*Task inputs*
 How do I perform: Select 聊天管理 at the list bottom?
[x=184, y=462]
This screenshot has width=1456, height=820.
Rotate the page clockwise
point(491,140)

*What is required*
Copy each of the records above so that nothing differs from the original.

*Task solution*
 How do I perform: Select 聊天管理 at the list bottom?
[x=184, y=462]
This screenshot has width=1456, height=820.
Rotate the page clockwise
point(491,140)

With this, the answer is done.